The argument that the auto unions and the auto executives have already made sufficient givebacks is not credible. And as the Congressmen pointed out, the Detroit executives could have flown to Washington on commercial flights (in first class), instead of in private planes. If a business is failing, union auto wages should be priced well BELOW what nonunion auto workers make, not well ABOVE what nonunion workers make. So until the unions have given back everything above the market value of their labor, they haven’t given back nearly enough. I don’t know enough about what goes into the $72 compensation rate, but perhaps the parties should consider having all current employees, both management and union workers, take a 50% pay cut.
The only job-saving justification I can think of for a Detroit bailout is if the problem were only temporary; then destroying jobs might be imprudent. If Detroit’s business model were strong, if there were little or no overcapacity, and if Detroit’s problems were only temporary, then one could reasonably think that a bailout might be efficient. But there is no temporary market failure here to redress. Detroit’s problems have been here since the late 1970s.
Anyone who thinks that giving money to a company losing 2-3 billion dollars a month — with overpaid workers and overpaid executives – would usually save jobs in the long run, rather than lose them, doesn’t understand economics.
UPDATE: I see that David Yermack said it better.
In 1993, the legendary economist Michael Jensen gave his presidential address to the American Finance Association. Mr. Jensen’s presentation included a ranking of which U.S. companies had made the most money-losing investments during the decade of the 1980s. The top two companies on his list were General Motors and Ford, which between them had destroyed $110 billion in capital between 1980 and 1990, according to Mr. Jensen’s calculations.
I was a student in Mr. Jensen’s business-school class around that time, and one day he put those rankings on the board and shouted “J’accuse!” He wanted his students to understand that when a company makes money-losing investments, the cost falls upon all of society. Investment capital represents our limited stock of national savings, and when companies spend it badly, our future well-being is compromised. Mr.

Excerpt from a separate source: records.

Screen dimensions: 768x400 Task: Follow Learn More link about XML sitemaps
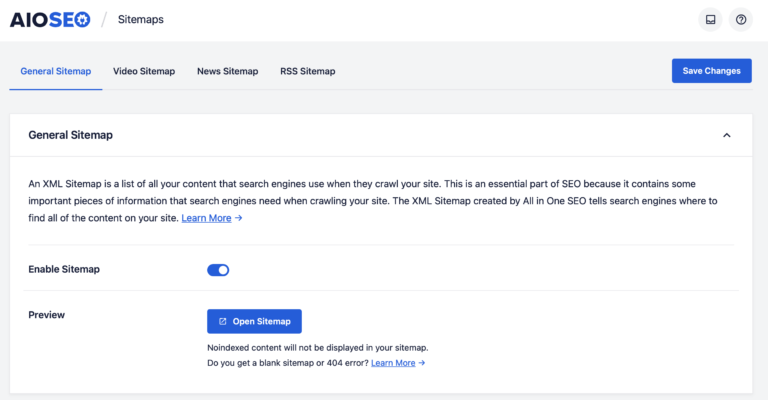click(206, 218)
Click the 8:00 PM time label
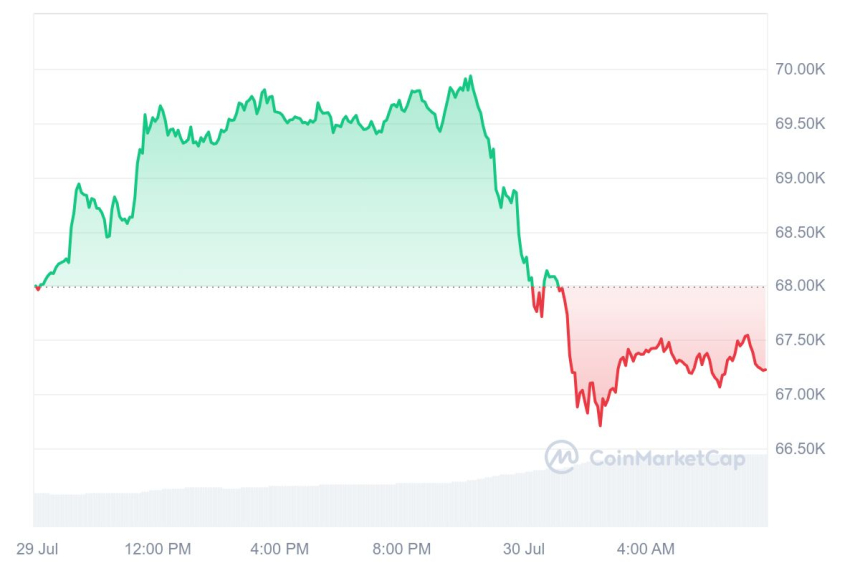This screenshot has width=860, height=573. [401, 548]
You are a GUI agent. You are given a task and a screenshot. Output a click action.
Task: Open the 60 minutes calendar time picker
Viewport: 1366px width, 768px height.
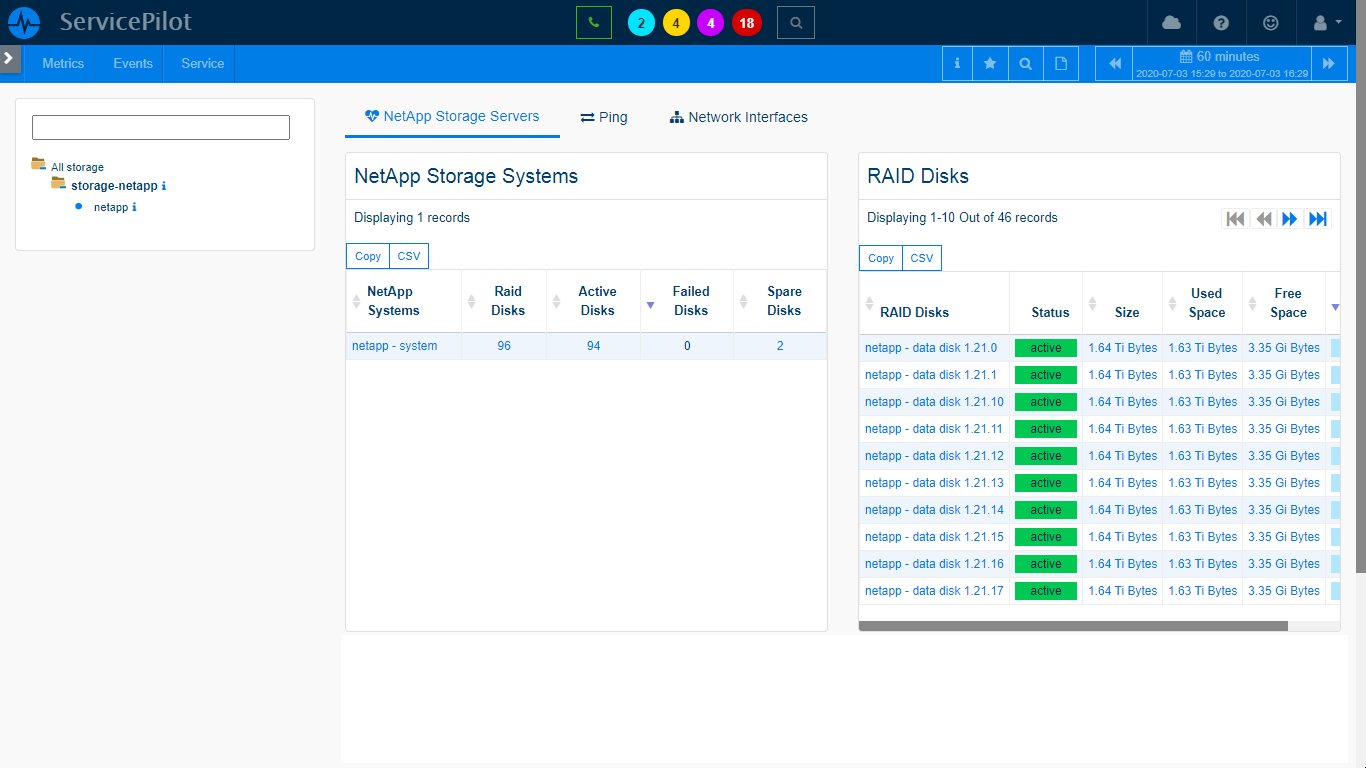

Jensen made his presentation more than 15 years ago, and even then it seemed obvious that the right strategy for GM would be to exit the car business, because many other companies made better vehicles at lower cost. . . .

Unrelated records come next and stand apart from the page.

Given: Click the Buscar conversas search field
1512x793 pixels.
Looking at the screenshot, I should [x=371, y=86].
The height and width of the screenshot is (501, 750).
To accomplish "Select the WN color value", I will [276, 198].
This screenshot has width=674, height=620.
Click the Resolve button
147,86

Over the past decade, the capital destruction by GM has been breathtaking, on a greater scale than documented by Mr. Jensen for the 1980s. GM has invested $310 billion in its business between 1998 and 2007. The total depreciation of GM’s physical plant during this period was $128 billion, meaning that a net $182 billion of society’s capital has been pumped into GM over the past decade — a waste of about $1.5 billion per month of national savings. The story at Ford has not been as adverse but is still disheartening, as Ford has invested $155 billion and consumed $8 billion net of depreciation since 1998.
As a society, we have very little to show for this $465 billion. . . . Yet one can only imagine how the $465 billion could have been used better — for instance, GM and Ford could have closed their own facilities and acquired all of the shares of Honda, Toyota, Nissan and Volkswagen.
The implications of this story for Washington policy makers are obvious. Investing in the major auto companies today would be throwing good money after bad. Many are suggesting that $25 billion of public money be immediately injected into the auto business in order to buy time for an even larger bailout to be organized. We would do better to set this money on fire rather than using it to keep these dying firms on life support, setting them up for even more money-losing investments in the future.